Remembering Cecile Richards
January 20, 2025
It seems oddly appropriate that Cecile Richards, the former head of Planned Parenthood, daughter of the late Governor Ann Richards of Texas and longtime advocate for reproductive rights for women everywhere, should die on a day that will likely mark the death of a number of policies that I and so many others hold dear. Today, I am choosing to focus on the work Cecile Richards did as a distraction from the travesty underway in Washington, DC.
While I didn’t know Cecile Richards personally, I had the opportunity to both read her words and hear her speak. She was smart and passionate and committed, all attributes woefully lacking in today’s events. On some level I think she might have liked knowing that for at least some people, her passing took attention away from the petulant old man moving back into the White House and instead placed focus on rights that have been lost, rights that must be regained, rights that I personally believe in and for which I have fought and will continue to fight.
Cecile Richards, like her mother before her, wasn’t afraid to piss people off in the name of justice and equality. She dedicated herself to a cause that, if the midterm elections of 2022 are to be believed, the majority of Americans consider just and right and essential for the health of women in America. She was threatened, but still she persevered. In the words that are often applied to Senator Elizabeth Warren of Massachusetts, “Nevertheless, she persisted.” Cecile Richards didn’t fight alone: she had an army of women behind and beside her, and she taught women how to fight for reproductive autonomy. She led a controversial organization – because, sadly, providing women of all ages and ethnicities and income levels with access to reproductive health care is considered by many to be fraught with controversy – with grace and dignity and steely reserve. She did it calmly but forcefully, often with a smile, but anyone mistaking that smile for a sign of complacency or acquiescence would soon learn that they were sorely mistaken. Cecile Richards did not give up.
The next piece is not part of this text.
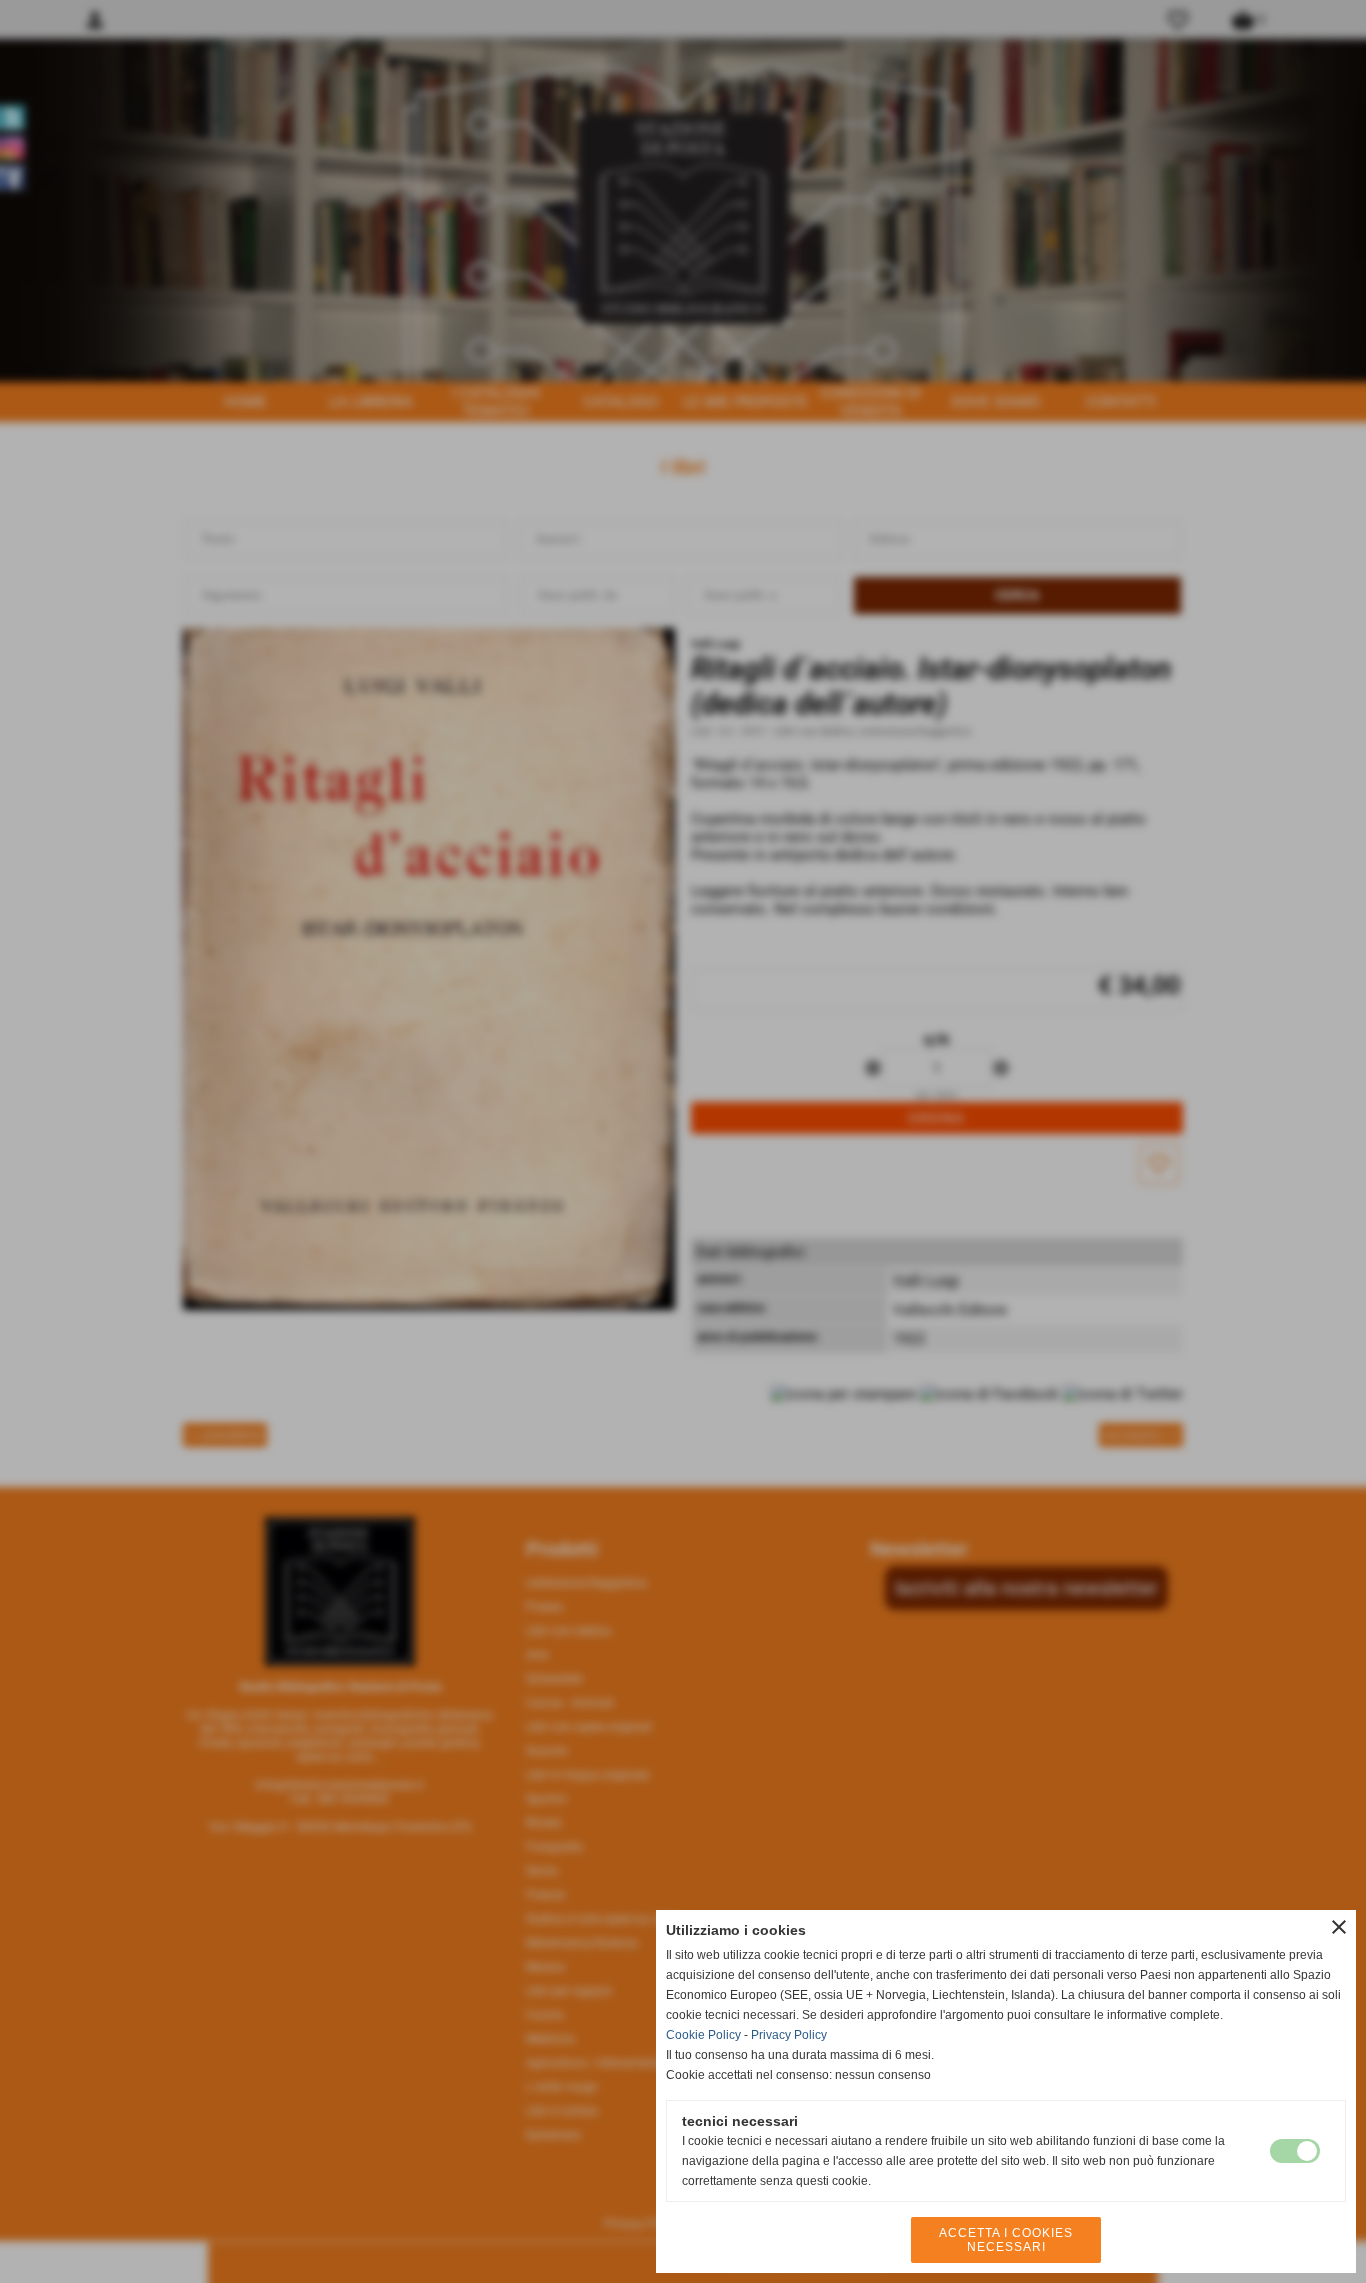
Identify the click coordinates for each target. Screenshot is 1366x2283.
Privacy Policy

And because she kept going – because she persisted – there are hundreds of thousands of women, saddened by her death and motivated by the state of affairs taking root on this very day, who will continue to fight for reproductive freedom.
As a woman, I’m grateful for the work that Cecile Richards and her colleagues have done, and I’m grateful for the women who will take up her mantle and carry her work forward. And it is work that must be carried forward. The fight that is Cecile Richards’ bequest to us is just one of many fights that women will be forced to undertake in the next four years. For Cecile Richards, and for the millions of women who benefited from her efforts and the millions of women for whom we can’t let that work be halted, I pledge here and now to do what I can to ensure that the fight she led doesn’t end until it is won.